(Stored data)

· · · ·

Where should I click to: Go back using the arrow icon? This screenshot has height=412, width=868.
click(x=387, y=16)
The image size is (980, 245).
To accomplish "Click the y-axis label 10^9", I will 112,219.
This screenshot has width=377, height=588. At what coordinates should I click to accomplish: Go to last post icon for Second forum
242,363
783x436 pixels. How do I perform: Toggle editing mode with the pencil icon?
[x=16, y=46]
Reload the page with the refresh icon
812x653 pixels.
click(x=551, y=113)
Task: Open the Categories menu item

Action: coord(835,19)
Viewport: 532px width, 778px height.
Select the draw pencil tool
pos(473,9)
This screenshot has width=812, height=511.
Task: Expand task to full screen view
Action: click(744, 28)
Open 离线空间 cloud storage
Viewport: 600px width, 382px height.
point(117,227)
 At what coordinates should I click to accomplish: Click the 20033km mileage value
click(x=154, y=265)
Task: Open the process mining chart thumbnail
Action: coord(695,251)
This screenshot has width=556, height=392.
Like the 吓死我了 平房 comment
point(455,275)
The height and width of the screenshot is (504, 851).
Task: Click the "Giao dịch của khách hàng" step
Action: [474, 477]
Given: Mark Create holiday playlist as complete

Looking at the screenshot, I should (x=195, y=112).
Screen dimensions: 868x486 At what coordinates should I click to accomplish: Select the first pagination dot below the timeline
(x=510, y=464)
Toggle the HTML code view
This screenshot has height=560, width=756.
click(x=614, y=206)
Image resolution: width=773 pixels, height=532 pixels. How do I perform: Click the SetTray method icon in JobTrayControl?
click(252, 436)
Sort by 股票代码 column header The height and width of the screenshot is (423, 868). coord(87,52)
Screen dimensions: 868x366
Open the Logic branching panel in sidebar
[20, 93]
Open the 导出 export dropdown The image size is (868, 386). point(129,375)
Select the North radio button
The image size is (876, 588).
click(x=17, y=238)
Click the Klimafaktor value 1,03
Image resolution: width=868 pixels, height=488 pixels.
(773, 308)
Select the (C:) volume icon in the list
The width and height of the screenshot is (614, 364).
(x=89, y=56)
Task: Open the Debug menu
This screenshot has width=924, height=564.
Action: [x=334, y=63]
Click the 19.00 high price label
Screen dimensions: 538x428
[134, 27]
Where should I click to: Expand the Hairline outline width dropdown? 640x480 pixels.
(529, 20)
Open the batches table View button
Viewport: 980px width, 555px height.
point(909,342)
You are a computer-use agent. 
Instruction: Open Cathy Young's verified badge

· · · ·

== WHAT YOU NEED TO DO ==
Each line above should be output exactly as written.

== RESULT ==
Where should I click to: Go back using the arrow icon? This screenshot has height=412, width=868.
click(x=387, y=16)
The image size is (980, 245).
To accomplish "Click the y-axis label 10^9", I will 112,219.
This screenshot has width=377, height=588. At what coordinates should I click to accomplish: Go to last post icon for Second forum
242,363
783x436 pixels. How do I perform: Toggle editing mode with the pencil icon?
[x=16, y=46]
Reload the page with the refresh icon
812x653 pixels.
click(x=551, y=113)
Task: Open the Categories menu item

Action: coord(835,19)
Viewport: 532px width, 778px height.
Select the draw pencil tool
pos(473,9)
This screenshot has width=812, height=511.
Task: Expand task to full screen view
Action: click(744, 28)
Open 离线空间 cloud storage
Viewport: 600px width, 382px height.
point(117,227)
 At what coordinates should I click to accomplish: Click the 20033km mileage value
click(x=154, y=265)
Task: Open the process mining chart thumbnail
Action: coord(695,251)
This screenshot has width=556, height=392.
Like the 吓死我了 平房 comment
point(455,275)
The height and width of the screenshot is (504, 851).
Task: Click the "Giao dịch của khách hàng" step
Action: [474, 477]
Given: Mark Create holiday playlist as complete

Looking at the screenshot, I should (x=195, y=112).
Screen dimensions: 868x486 At what coordinates should I click to accomplish: Select the first pagination dot below the timeline
(x=510, y=464)
Toggle the HTML code view
This screenshot has height=560, width=756.
click(x=614, y=206)
Image resolution: width=773 pixels, height=532 pixels. How do I perform: Click the SetTray method icon in JobTrayControl?
click(252, 436)
Sort by 股票代码 column header The height and width of the screenshot is (423, 868). coord(87,52)
Screen dimensions: 868x366
Open the Logic branching panel in sidebar
[20, 93]
Open the 导出 export dropdown The image size is (868, 386). point(129,375)
Select the North radio button
The image size is (876, 588).
click(x=17, y=238)
Click the Klimafaktor value 1,03
Image resolution: width=868 pixels, height=488 pixels.
(773, 308)
Select the (C:) volume icon in the list
The width and height of the screenshot is (614, 364).
(x=89, y=56)
Task: Open the Debug menu
This screenshot has width=924, height=564.
Action: [x=334, y=63]
Click the 19.00 high price label
Screen dimensions: 538x428
[134, 27]
Where should I click to: Expand the Hairline outline width dropdown? 640x480 pixels.
(529, 20)
Open the batches table View button
Viewport: 980px width, 555px height.
point(909,342)
You are a computer-use agent. 
Instruction: Open Cathy Young's verified badge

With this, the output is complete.